WRITTEN TASK | Return the material from the line containing "The image size is (1282, 663)." through the line containing "tap(637, 16)", copying each line word for word and leaving out the pictures.

MATERIAL FOR THIS EXERCISE |

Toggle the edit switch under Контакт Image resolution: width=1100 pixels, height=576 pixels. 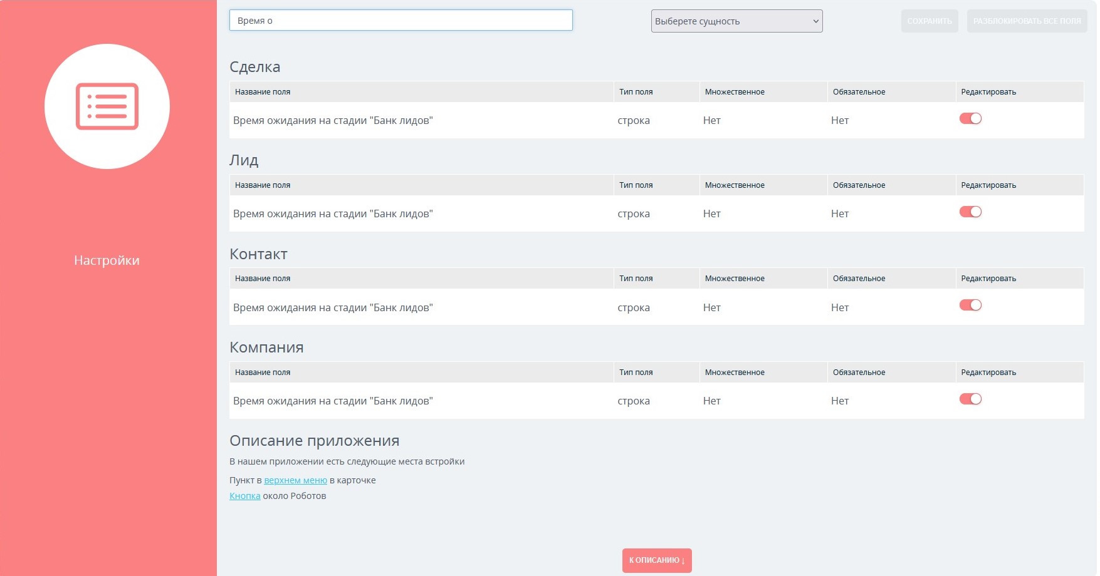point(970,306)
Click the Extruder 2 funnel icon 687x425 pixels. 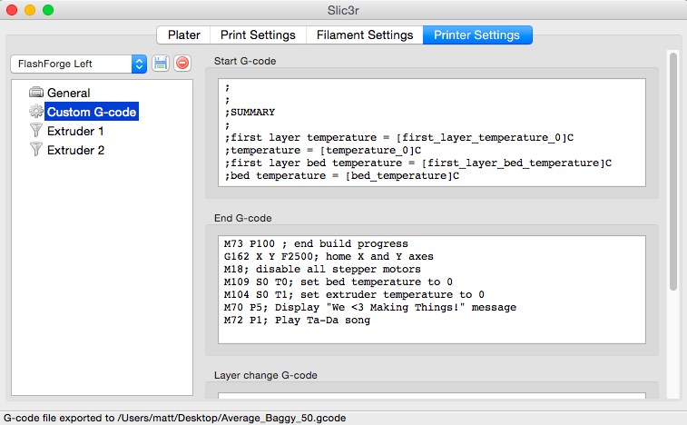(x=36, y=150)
==
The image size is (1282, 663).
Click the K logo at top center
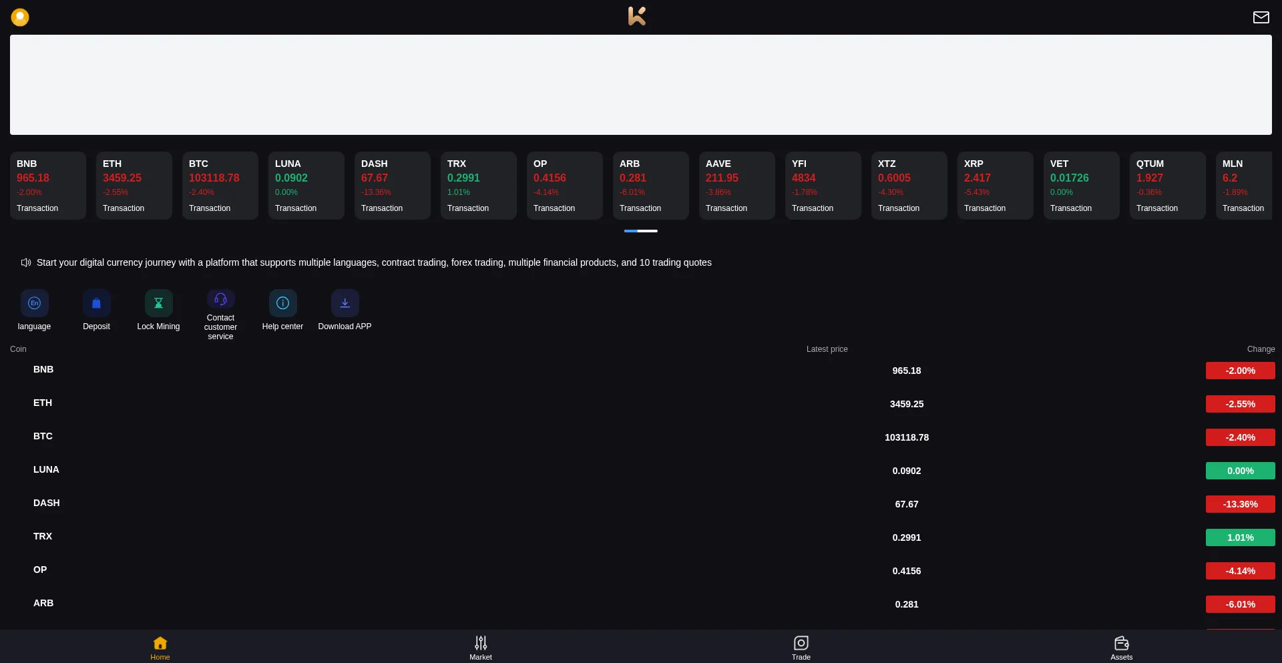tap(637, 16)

ANSWER FOR THIS EXERCISE |
The image size is (1282, 663).
Click the K logo at top center
tap(637, 16)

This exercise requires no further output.